* [Set exercise] Render the records starting at the line containing "Select the DAIGNOSIS row" and ending at the line containing "Action: 1242,678" as a Markdown table with the columns Row and Text. Number each line in Row, and leave out any blank lines.
--- Begin ---
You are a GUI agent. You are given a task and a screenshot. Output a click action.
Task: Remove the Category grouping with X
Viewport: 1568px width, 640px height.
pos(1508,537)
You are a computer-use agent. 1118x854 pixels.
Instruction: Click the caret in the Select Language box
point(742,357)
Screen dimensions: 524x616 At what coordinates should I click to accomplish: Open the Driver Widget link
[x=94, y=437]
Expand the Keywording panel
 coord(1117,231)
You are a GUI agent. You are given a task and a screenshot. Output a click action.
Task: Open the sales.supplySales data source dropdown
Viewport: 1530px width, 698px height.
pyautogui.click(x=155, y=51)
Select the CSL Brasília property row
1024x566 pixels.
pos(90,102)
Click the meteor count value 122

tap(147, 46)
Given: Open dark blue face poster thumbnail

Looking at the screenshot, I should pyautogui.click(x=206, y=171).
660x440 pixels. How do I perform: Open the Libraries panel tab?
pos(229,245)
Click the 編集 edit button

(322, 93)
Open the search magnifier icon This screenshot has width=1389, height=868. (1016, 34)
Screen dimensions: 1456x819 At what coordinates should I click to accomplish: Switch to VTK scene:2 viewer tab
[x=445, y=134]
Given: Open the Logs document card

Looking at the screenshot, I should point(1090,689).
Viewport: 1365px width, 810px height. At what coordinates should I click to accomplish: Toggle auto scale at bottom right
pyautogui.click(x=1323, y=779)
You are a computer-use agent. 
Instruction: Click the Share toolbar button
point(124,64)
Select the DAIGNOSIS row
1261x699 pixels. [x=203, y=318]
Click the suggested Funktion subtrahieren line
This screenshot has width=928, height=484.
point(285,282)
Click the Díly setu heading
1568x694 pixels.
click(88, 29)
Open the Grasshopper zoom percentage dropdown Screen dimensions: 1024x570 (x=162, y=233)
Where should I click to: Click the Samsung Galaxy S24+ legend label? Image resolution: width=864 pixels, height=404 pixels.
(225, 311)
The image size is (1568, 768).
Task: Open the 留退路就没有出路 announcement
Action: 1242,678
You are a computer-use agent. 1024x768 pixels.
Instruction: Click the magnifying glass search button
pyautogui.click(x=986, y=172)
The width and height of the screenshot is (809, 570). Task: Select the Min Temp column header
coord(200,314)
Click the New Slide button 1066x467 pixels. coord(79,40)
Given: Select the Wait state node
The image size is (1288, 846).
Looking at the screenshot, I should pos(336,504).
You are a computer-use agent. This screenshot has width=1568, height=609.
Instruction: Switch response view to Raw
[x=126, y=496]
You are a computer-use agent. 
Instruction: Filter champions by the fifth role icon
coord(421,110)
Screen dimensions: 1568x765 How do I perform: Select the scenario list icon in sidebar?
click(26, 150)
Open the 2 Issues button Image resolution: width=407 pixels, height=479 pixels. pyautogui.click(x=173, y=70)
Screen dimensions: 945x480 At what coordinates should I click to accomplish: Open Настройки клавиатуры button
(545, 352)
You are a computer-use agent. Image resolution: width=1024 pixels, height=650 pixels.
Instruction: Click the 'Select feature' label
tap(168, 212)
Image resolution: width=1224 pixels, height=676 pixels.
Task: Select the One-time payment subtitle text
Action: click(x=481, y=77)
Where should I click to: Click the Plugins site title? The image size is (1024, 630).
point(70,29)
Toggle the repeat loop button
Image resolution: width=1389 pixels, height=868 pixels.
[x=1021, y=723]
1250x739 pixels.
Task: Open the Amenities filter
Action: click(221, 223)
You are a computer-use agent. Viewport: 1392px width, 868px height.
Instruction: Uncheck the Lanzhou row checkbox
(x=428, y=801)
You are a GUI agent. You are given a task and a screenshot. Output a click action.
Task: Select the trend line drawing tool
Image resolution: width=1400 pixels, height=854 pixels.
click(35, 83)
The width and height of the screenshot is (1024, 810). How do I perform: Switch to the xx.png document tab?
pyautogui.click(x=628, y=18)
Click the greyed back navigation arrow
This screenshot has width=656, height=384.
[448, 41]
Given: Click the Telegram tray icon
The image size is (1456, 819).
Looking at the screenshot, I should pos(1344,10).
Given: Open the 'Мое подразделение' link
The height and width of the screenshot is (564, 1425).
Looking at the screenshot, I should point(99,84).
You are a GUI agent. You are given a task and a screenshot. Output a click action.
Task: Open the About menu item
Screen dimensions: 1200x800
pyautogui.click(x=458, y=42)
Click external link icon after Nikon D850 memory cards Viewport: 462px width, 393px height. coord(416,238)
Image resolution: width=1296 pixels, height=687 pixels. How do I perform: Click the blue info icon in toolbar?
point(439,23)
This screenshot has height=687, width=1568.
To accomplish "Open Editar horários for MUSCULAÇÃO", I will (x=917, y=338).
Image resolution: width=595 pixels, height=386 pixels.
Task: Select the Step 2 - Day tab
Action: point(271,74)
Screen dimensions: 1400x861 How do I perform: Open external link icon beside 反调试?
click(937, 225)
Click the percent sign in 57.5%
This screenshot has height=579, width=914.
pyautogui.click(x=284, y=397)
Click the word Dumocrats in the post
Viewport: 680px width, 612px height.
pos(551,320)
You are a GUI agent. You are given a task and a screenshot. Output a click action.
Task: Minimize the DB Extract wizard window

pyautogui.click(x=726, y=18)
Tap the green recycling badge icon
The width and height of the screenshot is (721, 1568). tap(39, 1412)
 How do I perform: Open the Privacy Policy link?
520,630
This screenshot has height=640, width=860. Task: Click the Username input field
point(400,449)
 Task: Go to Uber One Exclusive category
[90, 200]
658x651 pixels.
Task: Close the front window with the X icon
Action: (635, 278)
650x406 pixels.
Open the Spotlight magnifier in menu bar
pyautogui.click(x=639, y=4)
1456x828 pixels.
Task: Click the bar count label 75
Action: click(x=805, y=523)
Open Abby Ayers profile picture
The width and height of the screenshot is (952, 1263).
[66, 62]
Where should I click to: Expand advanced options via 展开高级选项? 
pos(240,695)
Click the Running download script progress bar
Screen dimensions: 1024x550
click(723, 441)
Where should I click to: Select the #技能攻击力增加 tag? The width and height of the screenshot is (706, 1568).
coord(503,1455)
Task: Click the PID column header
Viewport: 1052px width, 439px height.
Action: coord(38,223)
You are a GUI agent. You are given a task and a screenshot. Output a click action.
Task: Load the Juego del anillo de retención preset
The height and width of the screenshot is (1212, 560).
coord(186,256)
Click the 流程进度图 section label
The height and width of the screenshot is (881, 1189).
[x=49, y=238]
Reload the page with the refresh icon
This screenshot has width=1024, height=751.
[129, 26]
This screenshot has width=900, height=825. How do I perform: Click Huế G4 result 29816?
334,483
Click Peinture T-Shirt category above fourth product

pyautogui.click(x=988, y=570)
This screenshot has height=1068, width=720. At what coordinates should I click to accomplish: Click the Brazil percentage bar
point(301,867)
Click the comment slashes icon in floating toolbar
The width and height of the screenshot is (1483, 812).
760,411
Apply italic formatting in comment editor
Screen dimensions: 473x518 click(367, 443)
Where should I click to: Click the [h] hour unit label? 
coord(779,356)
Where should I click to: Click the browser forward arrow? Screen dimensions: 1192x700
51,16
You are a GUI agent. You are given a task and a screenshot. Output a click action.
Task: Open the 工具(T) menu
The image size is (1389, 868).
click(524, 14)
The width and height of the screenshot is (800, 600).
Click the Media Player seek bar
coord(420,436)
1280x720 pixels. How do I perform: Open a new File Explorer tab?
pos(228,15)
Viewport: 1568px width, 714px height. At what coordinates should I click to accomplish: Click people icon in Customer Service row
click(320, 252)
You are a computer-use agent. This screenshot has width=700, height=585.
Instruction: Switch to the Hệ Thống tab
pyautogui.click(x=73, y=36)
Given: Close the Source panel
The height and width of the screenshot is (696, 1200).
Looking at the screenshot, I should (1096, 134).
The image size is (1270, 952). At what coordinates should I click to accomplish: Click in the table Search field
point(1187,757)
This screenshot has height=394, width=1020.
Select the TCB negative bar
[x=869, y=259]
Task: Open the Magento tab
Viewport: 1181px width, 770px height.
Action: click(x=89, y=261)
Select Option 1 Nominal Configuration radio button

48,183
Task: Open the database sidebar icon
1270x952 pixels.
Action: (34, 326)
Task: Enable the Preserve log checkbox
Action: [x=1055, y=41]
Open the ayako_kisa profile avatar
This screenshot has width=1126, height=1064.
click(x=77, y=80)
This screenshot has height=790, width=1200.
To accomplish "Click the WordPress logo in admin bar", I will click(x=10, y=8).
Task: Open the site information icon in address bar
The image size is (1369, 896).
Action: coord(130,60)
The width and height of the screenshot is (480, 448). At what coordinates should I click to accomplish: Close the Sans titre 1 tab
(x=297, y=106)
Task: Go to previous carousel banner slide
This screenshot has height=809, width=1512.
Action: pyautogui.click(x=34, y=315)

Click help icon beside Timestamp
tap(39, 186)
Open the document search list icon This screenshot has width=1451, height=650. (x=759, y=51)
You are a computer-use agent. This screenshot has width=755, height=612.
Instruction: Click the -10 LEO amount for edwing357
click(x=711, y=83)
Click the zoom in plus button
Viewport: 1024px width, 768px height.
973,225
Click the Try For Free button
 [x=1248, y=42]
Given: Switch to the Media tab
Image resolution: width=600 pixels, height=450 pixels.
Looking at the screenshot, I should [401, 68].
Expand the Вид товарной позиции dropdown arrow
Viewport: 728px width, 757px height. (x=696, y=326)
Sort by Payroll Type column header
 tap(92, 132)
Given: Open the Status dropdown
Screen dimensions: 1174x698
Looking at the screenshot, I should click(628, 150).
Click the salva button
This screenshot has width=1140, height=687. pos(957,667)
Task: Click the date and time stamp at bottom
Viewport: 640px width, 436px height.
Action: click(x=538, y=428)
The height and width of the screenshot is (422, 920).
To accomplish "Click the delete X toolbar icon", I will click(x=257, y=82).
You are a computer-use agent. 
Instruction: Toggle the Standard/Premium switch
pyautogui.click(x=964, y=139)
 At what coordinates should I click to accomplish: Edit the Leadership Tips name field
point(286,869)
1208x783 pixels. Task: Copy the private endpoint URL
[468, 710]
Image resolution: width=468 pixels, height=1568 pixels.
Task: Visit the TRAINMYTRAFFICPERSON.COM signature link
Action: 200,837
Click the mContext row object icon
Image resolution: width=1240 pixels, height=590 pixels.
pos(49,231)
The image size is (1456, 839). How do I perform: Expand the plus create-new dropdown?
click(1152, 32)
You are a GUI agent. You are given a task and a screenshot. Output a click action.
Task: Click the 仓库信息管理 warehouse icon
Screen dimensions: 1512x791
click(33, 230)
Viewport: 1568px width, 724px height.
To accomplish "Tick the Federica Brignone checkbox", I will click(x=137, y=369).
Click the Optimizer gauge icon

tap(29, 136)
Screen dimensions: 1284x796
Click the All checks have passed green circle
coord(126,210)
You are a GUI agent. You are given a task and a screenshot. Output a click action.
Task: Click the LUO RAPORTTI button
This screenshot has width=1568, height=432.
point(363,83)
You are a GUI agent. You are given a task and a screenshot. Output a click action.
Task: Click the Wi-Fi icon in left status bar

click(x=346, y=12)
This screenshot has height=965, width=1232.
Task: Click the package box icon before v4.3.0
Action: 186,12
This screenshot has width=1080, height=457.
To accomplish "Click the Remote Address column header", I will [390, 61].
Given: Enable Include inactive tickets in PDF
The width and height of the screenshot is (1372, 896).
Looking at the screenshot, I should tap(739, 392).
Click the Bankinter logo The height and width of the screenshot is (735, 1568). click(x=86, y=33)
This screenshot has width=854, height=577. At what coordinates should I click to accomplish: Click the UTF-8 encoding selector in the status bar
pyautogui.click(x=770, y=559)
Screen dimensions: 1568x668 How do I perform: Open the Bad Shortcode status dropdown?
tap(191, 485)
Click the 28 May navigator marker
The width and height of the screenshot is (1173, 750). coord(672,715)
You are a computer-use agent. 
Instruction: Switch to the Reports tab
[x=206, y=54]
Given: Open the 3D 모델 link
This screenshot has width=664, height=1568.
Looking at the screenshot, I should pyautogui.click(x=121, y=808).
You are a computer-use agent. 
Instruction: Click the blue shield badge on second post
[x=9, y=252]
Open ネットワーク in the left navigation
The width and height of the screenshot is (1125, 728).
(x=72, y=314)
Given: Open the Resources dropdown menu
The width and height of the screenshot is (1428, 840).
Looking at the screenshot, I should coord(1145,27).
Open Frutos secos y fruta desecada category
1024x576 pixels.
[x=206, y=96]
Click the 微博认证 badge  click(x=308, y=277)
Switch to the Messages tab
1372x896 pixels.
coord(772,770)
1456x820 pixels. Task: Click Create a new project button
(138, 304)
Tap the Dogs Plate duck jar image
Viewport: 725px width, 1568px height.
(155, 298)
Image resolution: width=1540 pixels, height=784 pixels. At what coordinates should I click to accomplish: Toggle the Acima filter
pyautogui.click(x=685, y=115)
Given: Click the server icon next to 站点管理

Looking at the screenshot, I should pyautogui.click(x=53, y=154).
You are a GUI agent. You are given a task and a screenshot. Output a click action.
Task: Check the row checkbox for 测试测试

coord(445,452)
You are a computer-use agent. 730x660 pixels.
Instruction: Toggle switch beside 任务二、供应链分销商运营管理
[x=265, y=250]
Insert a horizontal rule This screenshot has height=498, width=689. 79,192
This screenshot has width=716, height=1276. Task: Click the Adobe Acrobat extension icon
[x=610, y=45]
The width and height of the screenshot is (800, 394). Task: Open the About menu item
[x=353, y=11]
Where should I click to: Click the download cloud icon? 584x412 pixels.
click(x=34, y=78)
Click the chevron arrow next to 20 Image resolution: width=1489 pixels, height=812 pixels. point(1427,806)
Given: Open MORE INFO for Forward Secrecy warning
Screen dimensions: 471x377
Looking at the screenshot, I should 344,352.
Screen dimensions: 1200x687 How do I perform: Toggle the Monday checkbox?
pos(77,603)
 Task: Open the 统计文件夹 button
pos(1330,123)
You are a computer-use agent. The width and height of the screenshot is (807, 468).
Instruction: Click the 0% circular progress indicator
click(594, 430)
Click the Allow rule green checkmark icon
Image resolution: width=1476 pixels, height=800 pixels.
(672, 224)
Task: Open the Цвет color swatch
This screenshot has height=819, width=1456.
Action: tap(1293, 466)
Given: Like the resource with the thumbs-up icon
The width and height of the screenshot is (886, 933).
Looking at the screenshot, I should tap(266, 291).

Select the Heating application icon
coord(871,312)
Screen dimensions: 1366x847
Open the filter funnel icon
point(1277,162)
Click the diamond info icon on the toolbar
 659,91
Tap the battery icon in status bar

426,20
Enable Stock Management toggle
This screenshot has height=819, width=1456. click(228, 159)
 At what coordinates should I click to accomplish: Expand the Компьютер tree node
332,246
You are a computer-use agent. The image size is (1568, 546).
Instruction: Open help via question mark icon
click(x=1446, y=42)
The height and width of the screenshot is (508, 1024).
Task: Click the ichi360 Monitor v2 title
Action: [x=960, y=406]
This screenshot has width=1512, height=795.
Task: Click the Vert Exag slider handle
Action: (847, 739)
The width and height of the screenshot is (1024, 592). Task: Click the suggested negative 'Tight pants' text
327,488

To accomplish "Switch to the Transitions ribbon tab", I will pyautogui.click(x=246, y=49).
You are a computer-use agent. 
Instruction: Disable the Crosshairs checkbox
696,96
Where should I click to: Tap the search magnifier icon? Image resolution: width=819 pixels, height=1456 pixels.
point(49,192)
--- End ---
* [Exercise result]
| Row | Text |
|---|---|
| 1 | Select the DAIGNOSIS row |
| 2 | 1261x699 pixels. [x=203, y=318] |
| 3 | Click the suggested Funktion subtrahieren line |
| 4 | This screenshot has width=928, height=484. |
| 5 | point(285,282) |
| 6 | Click the Díly setu heading |
| 7 | 1568x694 pixels. |
| 8 | click(88, 29) |
| 9 | Open the Grasshopper zoom percentage dropdown Screen dimensions: 1024x570 (x=162, y=233) |
| 10 | Where should I click to: Click the Samsung Galaxy S24+ legend label? Image resolution: width=864 pixels, height=404 pixels. |
| 11 | (225, 311) |
| 12 | The image size is (1568, 768). |
| 13 | Task: Open the 留退路就没有出路 announcement |
| 14 | Action: 1242,678 |